<
High Throughput Computing using Condor

Support for Long Running Jobs via User-level Checkpointing



Note: all of the examples can be found on the Condor server under

/opt1/condor/examples/checkpoint

Introduction

One of the main drawbacks of the current Condor pool arrangement is that if jobs are running when a user logs into a PC then the job may be killed if there is significant local use of the PC. Normally this will result in any output from the Condor job being lost. It could be the case that a job has been running most of the night and yet the computation is in vain as the job is evicted the following morning. Obviously this limits the throughput of longer running jobs (and here "longer" could mean more than around twenty minutes) and is wasteful of electricity. A way of improving the situation is possible though a process known as user-level checkpointing [here "user-level" is in the sense that the user needs to do the work rather than leaving it to some other program].

A checkpoint contains the frozen state of the program such that the program may be restarted (possibly on a different machine) from the point at which it was terminated so that little (ideally zero) computational effort is lost. In the so-called "standard" Condor universe, it is possible to link application codes against a Condor checkpointing library which makes the checkpointing process completely transparent. Unfortunately this is only available on UNIX-based pools and cannot be used with the Windows-based ARC Condor pool.

All is not lost though. Even when using the so-called "vanilla" Condor universe on Windows, it is still possible to make use of checkpointing provided that users include their own checkpointing code in their applications (clearly, this limits its use to applications where the source code is available and can be modified relatively easily). A couple of examples are presented here using MATLAB code which may be used as templates for other applications. The reason for choosing MATLAB is that saving and loading data using MATLAB's MAT-format files is extremely simple. This means that checkpointing can be implemented relatively easily.

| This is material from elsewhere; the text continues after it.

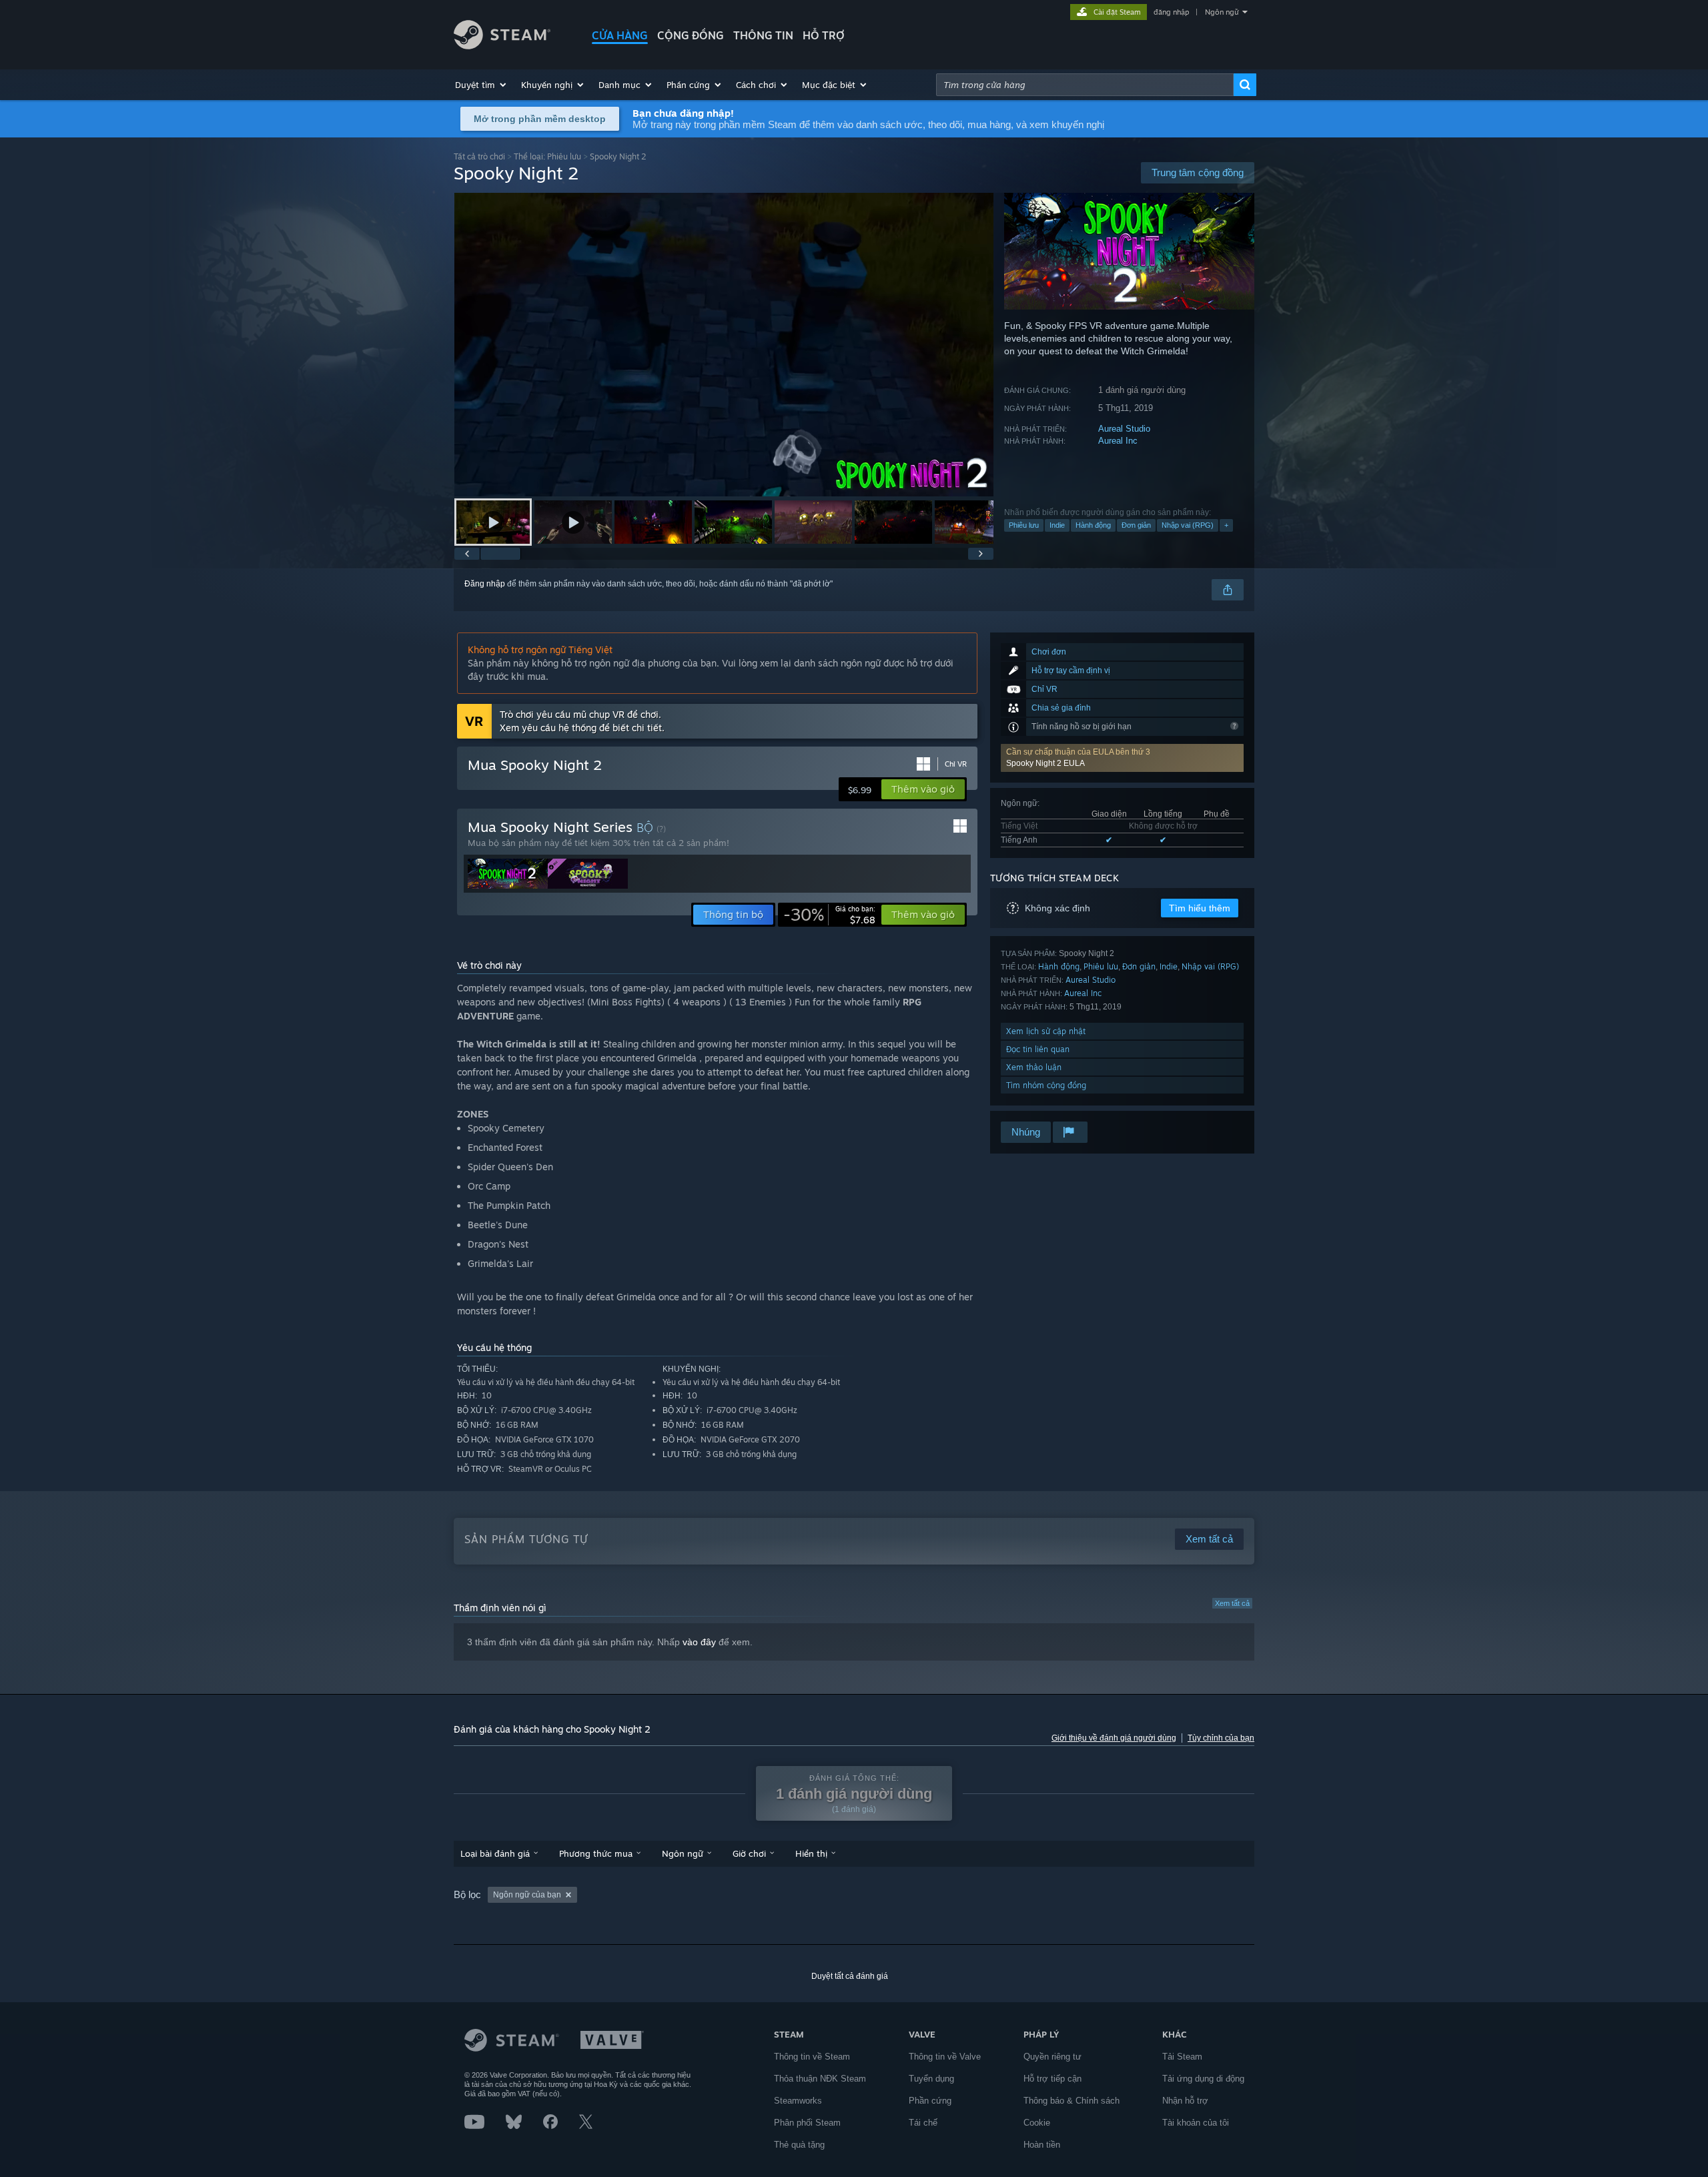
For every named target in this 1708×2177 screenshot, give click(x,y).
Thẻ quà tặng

For C or FORTRAN codes (for example), more coding effort is needed and users are advised to read up carefully on the file I/O functions provided by these languages.


A simple example - the Fibonnaci Sequence generator

To begin with consider, the example of a program which generates a Fibonacci sequence of numbers [x(0),x(1), ... x(n)] , defined by the recursive equation:


x(n) = x(n-1) + x(n-2)   for integer x, n > 1 and x(0) = 0, x(1) = 1

The ratio between two successive terms in the sequence:

r = x(n) / x(n-1)

asymptotically approaches a limit known as the golden ratio for large n. Although this is an extremely simple example, the use of recursion and iteration is central to many algorithms and can be applied to diverse problems in the fields of science, engineering and other disciplines.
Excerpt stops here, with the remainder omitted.